Record extracts:
• • • • •
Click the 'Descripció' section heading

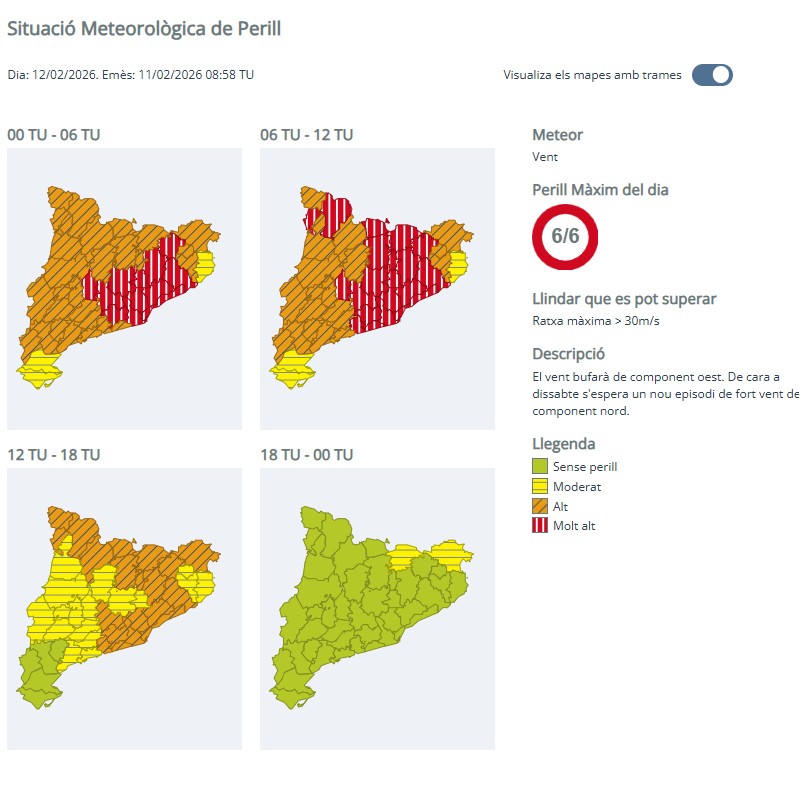click(x=568, y=354)
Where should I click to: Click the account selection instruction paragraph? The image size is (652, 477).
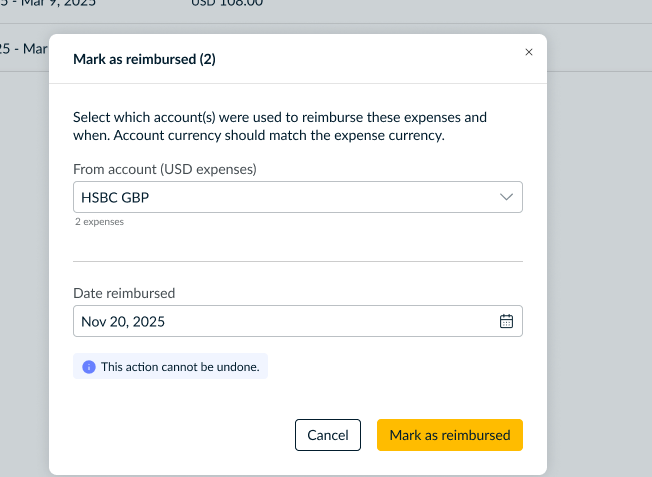(x=280, y=126)
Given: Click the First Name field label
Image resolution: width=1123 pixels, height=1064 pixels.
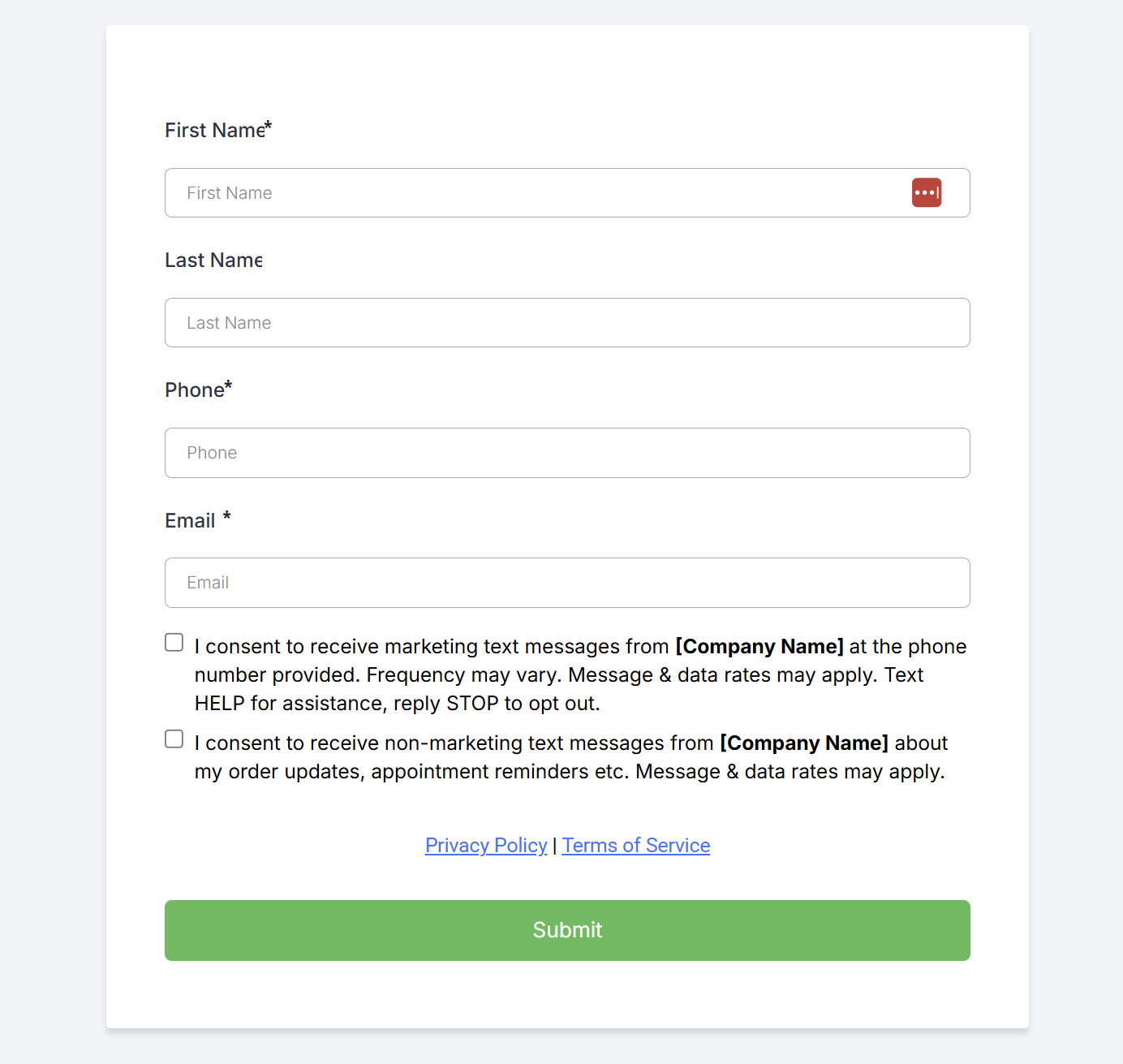Looking at the screenshot, I should click(x=214, y=131).
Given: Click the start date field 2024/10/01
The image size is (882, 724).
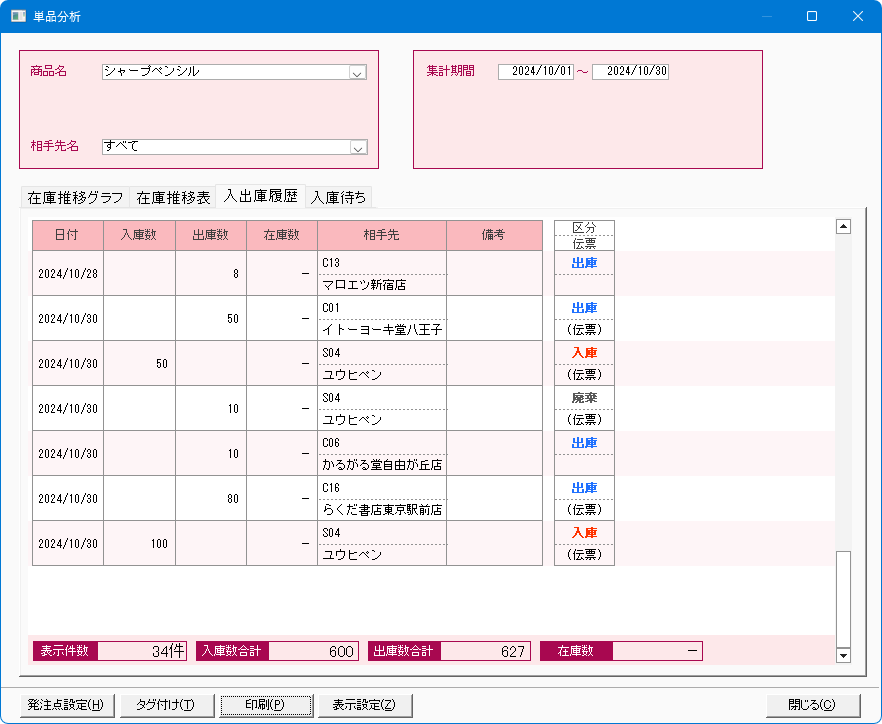Looking at the screenshot, I should tap(536, 72).
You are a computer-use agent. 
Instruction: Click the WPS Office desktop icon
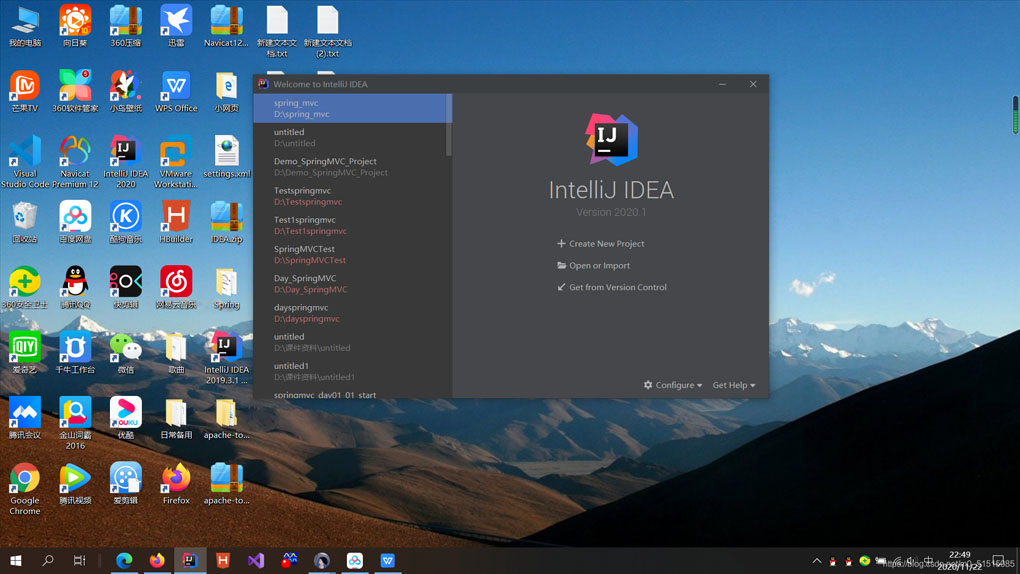pos(176,87)
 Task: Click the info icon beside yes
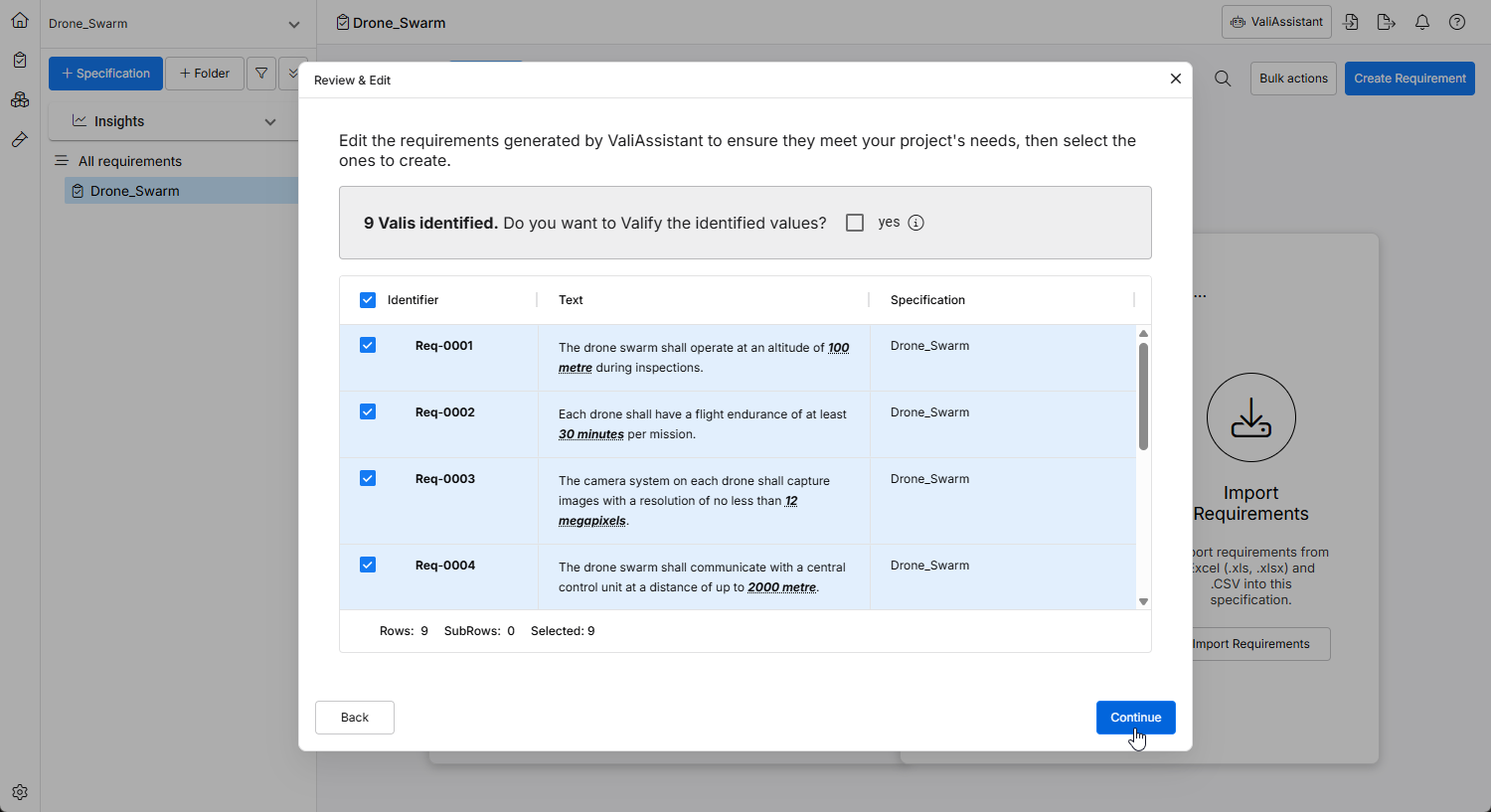click(x=916, y=223)
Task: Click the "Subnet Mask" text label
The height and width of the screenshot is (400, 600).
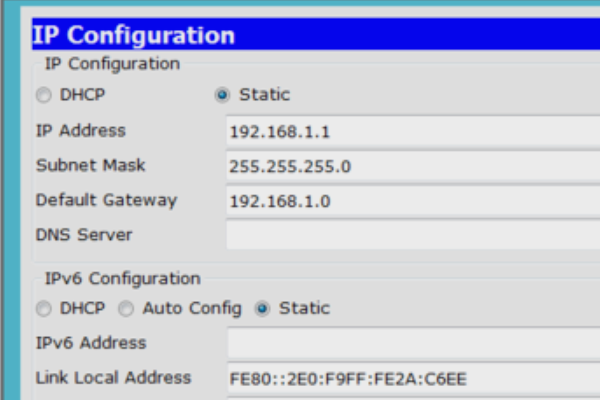Action: pos(90,165)
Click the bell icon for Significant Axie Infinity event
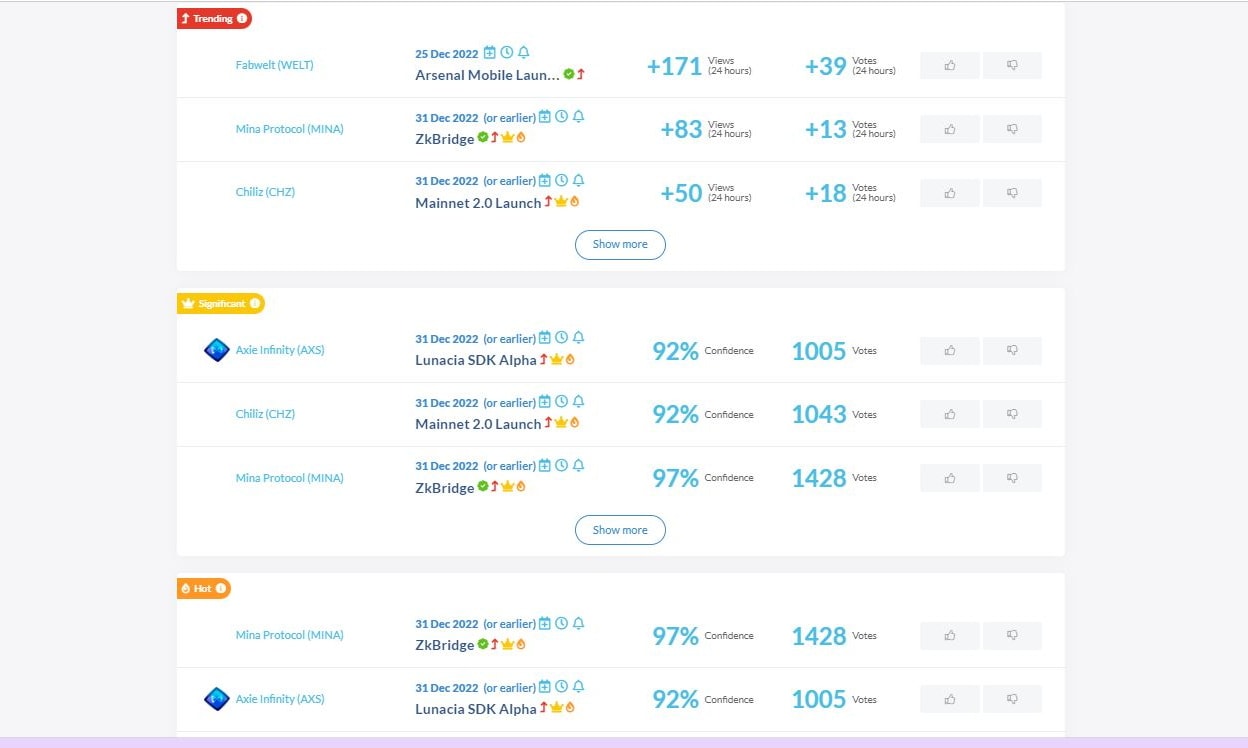This screenshot has width=1248, height=748. pyautogui.click(x=579, y=338)
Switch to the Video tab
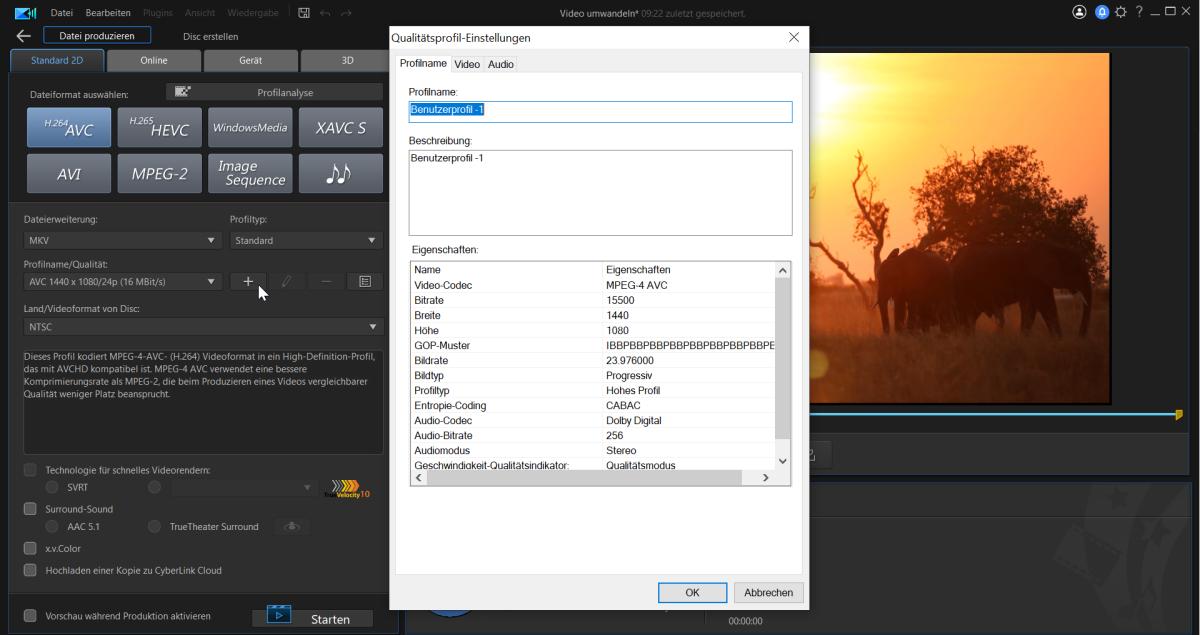 (467, 64)
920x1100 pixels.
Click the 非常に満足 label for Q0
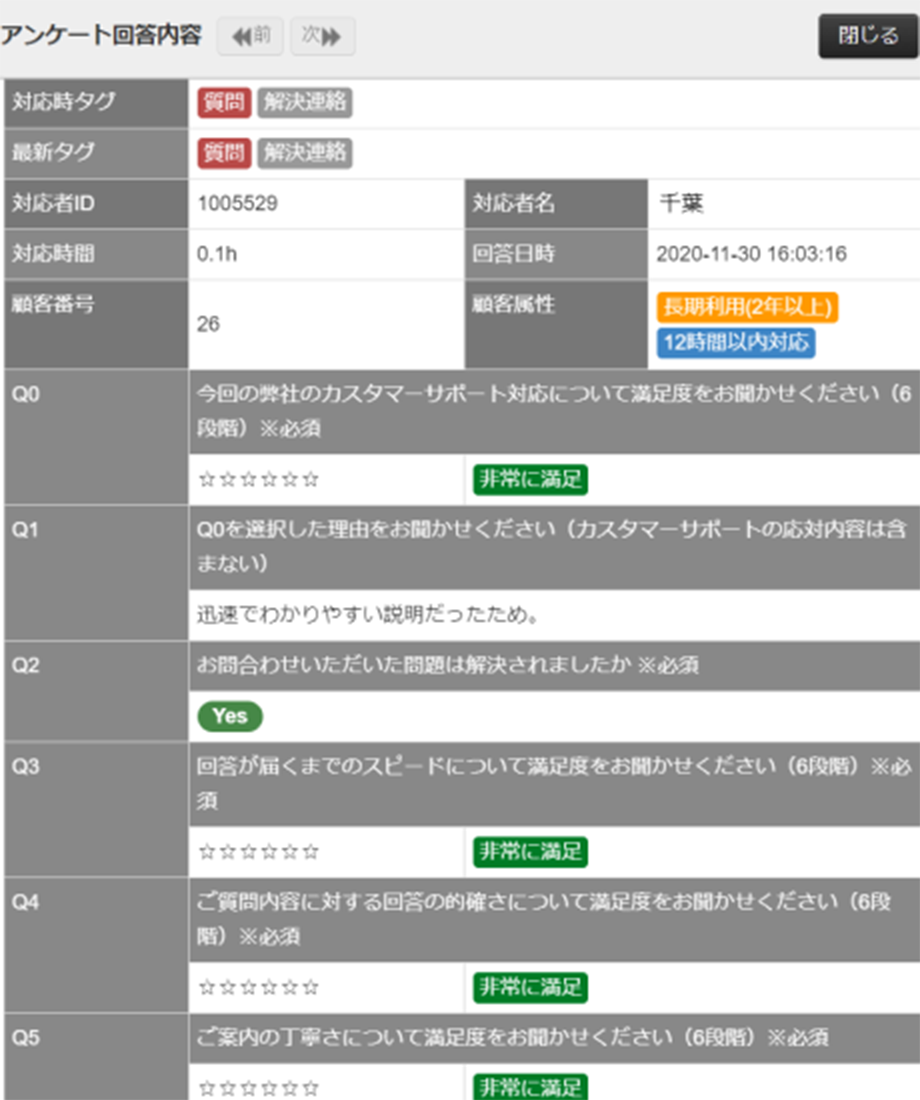(530, 480)
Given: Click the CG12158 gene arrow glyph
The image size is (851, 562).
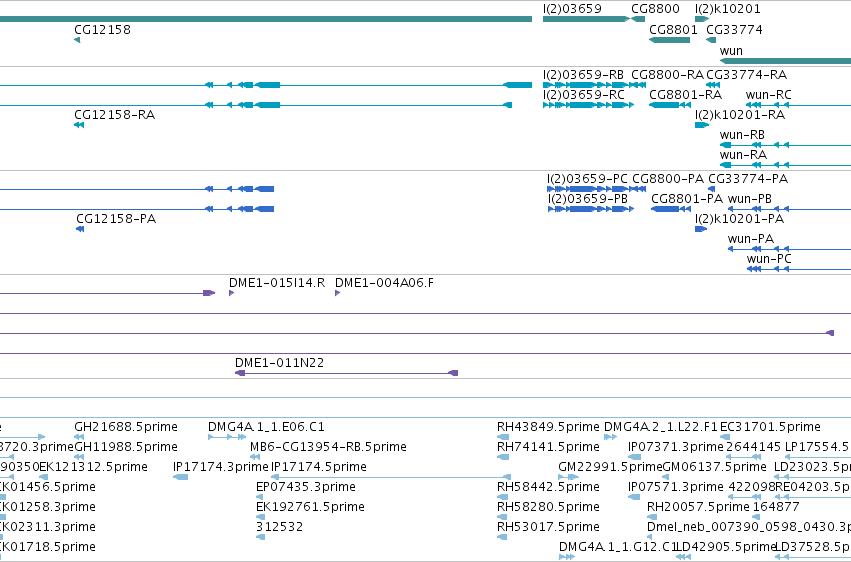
• • • • •
Problem statement: Set down all the material exactly once more. No pictures.

Result below:
Click the 'Descripció' section heading

click(x=568, y=354)
Where should I click to: Click the account selection instruction paragraph? The image size is (652, 477).
(x=280, y=126)
Given: Click the First Name field label
Image resolution: width=1123 pixels, height=1064 pixels.
Looking at the screenshot, I should click(x=214, y=131).
Given: Click the start date field 2024/10/01
The image size is (882, 724).
Looking at the screenshot, I should tap(536, 72).
You are a computer-use agent. 
Instruction: Click the WPS Office desktop icon
pos(176,87)
 Task: Click the info icon beside yes
click(x=916, y=223)
Task: Click the "Subnet Mask" text label
The height and width of the screenshot is (400, 600).
Action: pos(90,165)
Click the bell icon for Significant Axie Infinity event
This screenshot has width=1248, height=748. pyautogui.click(x=579, y=338)
Switch to the Video tab
 (467, 64)
920x1100 pixels.
Click the 非常に満足 label for Q0
(530, 480)
Given: Click the CG12158 gene arrow glyph
The image size is (851, 562).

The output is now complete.